One thing that might make this more intuitive is have a no-op type conversion. For example:
node_stack = DepthFirstTraversal(tree) |> collect
or filtering:
constant_nodes = filter(t -> t.degree == 0 && t.constant, DepthFirstTraversal(tree))
or looping:
for node in DepthFirstTraversal(tree)
# next node will be child, if this node has degree > 0
end
DepthFirstTraversal
would wrap the Node
type and define how the tree is iterated over. But otherwise it wouldn't do anything, and (hopefully) wouldn't affect the performance.
struct DepthFirstTraversal{N<:Node} <: AbstractTraversal
x::N
end
In the future could also add other traversal strategies.
What do you think?
@odow we chatted about tree structures at one point - I'd love to hear your take on this sort of interface!
It looks nice. We don't really use algorithms over trees in JuMP/MOI. The first step in our AD engine is to convert everything to a single topologically sorted tape so everything requires a linear pass.
The other issue I ran into was people constructing nested expressions that mean you can't use recursion.
A somewhat artificial example, but expressions like this cause trouble:
N = 1_000_000
x = [Variable() for _ in 1:N]
y = x[1]
for i in 2:N
y = +(y, x[i])
end
(Overlook the fact that you could lift all the nodes into +(x...)
etc. It's just an artificial example.)
I see, thanks. Indeed that look hard for recursion. We are lucky in this sense because we never have expressions with more than ~100 nodes or so, but in the future I definitely want to try some sort of stack-based evaluation.
By the way, unrelated but eventually I would love to build some sort of interface between JuMP/MOI and SymbolicRegression.jl. Maybe so you evolve symbolic models in a JuMP problem, or maybe so you could use JuMP inside an objective to optimize a symbolic expression found by SymbolicRegression.jl. At the very least it could be useful to build a converter between them, like the one we have for Symbolics.jl
.
Sometimes Julia code optimization is so weird. On Julia 1.9-rc3, this function:
function tree_mapreduce(f_leaf::F1, f_branch::F2, op::G, tree::N; preserve_sharing::Bool=false, result_type::Type{RT}=Nothing) where {T,N<:Node{T},F1<:Function,F2<:Function,G<:Function,RT}
preserve_sharing && return @with_memoization(_tree_mapreduce(f_leaf, f_branch, op, tree), IdDict{N,RT}())

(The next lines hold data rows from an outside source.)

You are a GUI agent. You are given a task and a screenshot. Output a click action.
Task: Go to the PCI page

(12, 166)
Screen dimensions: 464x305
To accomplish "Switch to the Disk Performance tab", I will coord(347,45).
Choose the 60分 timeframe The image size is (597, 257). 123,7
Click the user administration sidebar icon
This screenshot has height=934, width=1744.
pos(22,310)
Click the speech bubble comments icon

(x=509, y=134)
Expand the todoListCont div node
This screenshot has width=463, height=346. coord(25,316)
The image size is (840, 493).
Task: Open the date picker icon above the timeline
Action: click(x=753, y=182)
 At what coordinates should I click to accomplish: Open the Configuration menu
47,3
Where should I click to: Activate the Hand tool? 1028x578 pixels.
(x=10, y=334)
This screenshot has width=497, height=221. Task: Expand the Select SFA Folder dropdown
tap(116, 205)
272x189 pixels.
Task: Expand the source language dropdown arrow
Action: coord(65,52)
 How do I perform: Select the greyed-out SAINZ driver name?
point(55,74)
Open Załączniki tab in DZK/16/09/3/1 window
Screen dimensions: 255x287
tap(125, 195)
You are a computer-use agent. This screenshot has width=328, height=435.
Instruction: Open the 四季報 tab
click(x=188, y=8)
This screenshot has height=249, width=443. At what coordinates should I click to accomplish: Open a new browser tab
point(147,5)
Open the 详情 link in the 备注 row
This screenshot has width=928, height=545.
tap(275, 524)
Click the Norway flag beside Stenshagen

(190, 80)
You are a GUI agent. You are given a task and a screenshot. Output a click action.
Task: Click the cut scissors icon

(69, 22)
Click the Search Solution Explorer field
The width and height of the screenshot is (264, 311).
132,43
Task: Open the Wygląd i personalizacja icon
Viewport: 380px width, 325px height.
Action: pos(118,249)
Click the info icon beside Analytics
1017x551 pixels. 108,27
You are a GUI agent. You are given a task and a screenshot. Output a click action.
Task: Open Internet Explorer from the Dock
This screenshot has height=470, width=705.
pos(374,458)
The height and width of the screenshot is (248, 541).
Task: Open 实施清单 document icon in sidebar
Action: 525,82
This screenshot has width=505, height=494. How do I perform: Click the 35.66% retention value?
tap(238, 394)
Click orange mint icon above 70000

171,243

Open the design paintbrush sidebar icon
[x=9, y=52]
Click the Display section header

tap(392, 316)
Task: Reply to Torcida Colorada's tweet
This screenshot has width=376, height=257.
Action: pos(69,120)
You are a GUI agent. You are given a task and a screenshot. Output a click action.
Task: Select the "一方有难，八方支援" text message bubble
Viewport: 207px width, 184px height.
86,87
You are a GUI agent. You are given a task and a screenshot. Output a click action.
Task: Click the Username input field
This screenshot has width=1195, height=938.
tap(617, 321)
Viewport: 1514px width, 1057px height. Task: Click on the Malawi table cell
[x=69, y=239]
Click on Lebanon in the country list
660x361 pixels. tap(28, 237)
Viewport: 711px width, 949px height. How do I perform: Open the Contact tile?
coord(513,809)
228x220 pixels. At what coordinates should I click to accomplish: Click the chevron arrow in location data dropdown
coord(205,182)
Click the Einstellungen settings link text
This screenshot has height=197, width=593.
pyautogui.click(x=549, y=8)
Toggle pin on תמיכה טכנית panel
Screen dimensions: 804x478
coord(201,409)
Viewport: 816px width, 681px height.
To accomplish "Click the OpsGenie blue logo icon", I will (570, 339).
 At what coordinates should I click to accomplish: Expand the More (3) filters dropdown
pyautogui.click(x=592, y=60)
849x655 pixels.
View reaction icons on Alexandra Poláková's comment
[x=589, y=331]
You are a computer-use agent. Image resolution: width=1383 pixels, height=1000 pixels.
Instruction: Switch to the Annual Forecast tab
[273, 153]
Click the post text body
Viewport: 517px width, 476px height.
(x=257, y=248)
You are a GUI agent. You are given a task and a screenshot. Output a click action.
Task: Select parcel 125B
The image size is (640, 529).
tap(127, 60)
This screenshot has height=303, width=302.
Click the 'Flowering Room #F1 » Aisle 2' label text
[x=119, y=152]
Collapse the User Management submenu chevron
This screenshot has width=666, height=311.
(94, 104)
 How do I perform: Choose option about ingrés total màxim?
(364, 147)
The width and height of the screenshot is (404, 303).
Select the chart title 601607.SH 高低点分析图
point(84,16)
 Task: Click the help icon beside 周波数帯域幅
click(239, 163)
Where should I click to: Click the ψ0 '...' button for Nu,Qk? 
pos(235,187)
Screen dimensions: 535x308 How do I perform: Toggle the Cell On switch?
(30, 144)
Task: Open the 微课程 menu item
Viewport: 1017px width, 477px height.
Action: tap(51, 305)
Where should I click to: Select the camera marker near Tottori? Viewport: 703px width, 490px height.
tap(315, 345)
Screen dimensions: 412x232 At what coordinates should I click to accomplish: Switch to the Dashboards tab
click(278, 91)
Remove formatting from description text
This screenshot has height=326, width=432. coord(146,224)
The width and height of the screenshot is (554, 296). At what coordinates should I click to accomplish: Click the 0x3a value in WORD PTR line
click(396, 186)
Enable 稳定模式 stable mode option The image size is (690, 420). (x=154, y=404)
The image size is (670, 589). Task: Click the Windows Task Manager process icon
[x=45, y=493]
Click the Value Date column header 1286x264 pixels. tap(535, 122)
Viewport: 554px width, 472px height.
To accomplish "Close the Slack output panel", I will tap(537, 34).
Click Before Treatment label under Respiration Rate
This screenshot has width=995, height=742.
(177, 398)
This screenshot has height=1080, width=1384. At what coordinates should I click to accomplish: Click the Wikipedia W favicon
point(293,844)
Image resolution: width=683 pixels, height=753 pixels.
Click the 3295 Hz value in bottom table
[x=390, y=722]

return _tree_mapreduce(f_leaf, f_branch, op, tree)
end
is 2x slower than this function (only change is commenting out the conditional return):
function tree_mapreduce(f_leaf::F1, f_branch::F2, op::G, tree::N; preserve_sharing::Bool=false, result_type::Type{RT}=Nothing) where {T,N<:Node{T},F1<:Function,F2<:Function,G<:Function,RT}
# preserve_sharing && return @with_memoization(_tree_mapreduce(f_leaf, f_branch, op, tree), IdDict{N,RT}())
return _tree_mapreduce(f_leaf, f_branch, op, tree)
end
even when preserve_sharing
is set to false
! This is true even if I annotate the return type, even with -O3
, etc.
But I don't see this for 1.8.5
.
Maybe the precompilation caching is breaking something about this inline macro?
Fixed in https://discourse.julialang.org/t/strange-performance-issue-on-1-9-0-rc3/98427/10. Was quite a subtle issue.
I have since merged the "tree as collections" in #27 to be included in v0.8.0 onwards. Thanks for the tips @Moelf @odow!